======== Supplied records
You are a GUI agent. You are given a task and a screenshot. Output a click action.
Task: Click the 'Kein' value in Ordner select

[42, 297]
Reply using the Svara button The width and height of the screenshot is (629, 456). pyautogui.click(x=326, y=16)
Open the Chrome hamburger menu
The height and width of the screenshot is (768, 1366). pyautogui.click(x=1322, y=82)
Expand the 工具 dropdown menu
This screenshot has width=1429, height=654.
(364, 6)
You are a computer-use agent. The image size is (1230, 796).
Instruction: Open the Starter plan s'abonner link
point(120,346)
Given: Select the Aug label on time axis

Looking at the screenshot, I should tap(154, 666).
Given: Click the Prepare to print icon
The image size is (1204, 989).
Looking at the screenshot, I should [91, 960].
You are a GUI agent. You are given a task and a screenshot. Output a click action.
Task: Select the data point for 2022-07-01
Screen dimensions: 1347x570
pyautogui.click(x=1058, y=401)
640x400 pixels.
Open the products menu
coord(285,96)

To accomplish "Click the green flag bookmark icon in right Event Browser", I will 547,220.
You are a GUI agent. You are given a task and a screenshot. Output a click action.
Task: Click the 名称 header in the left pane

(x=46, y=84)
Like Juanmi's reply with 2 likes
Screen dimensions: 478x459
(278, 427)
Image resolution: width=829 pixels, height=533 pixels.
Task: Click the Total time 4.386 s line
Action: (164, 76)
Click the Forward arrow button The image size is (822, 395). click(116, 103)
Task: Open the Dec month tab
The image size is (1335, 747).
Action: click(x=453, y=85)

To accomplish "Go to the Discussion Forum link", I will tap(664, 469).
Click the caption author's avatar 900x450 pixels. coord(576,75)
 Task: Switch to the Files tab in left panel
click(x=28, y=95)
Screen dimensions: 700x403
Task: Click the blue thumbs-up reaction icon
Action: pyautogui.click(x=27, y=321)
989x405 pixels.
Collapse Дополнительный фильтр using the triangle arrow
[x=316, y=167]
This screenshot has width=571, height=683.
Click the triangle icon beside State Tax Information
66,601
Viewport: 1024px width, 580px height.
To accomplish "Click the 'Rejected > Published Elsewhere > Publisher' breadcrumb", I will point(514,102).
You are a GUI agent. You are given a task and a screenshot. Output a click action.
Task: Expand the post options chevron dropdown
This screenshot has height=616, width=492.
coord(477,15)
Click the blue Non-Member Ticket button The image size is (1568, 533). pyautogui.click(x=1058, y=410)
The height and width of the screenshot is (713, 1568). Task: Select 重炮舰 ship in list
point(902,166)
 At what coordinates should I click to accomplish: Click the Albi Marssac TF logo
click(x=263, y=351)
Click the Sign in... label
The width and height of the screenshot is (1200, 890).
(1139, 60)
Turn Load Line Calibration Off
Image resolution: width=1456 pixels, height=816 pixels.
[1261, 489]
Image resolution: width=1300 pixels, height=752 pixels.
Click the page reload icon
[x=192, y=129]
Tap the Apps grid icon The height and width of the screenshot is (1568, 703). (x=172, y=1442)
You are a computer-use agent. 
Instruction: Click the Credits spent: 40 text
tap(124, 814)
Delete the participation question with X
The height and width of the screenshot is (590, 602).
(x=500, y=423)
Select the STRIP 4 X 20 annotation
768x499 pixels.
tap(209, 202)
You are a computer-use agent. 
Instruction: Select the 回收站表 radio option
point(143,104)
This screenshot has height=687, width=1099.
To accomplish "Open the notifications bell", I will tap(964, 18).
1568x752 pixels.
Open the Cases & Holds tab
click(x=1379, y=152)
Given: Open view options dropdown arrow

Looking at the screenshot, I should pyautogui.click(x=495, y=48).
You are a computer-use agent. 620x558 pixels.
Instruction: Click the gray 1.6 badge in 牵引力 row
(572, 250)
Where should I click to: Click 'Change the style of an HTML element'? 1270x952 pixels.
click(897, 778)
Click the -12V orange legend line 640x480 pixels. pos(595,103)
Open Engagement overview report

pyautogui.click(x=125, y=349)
================
Exercise requirements: Each line in the entries above that includes the word "computer" counts once; state the total and nothing else.

Output of the task: 4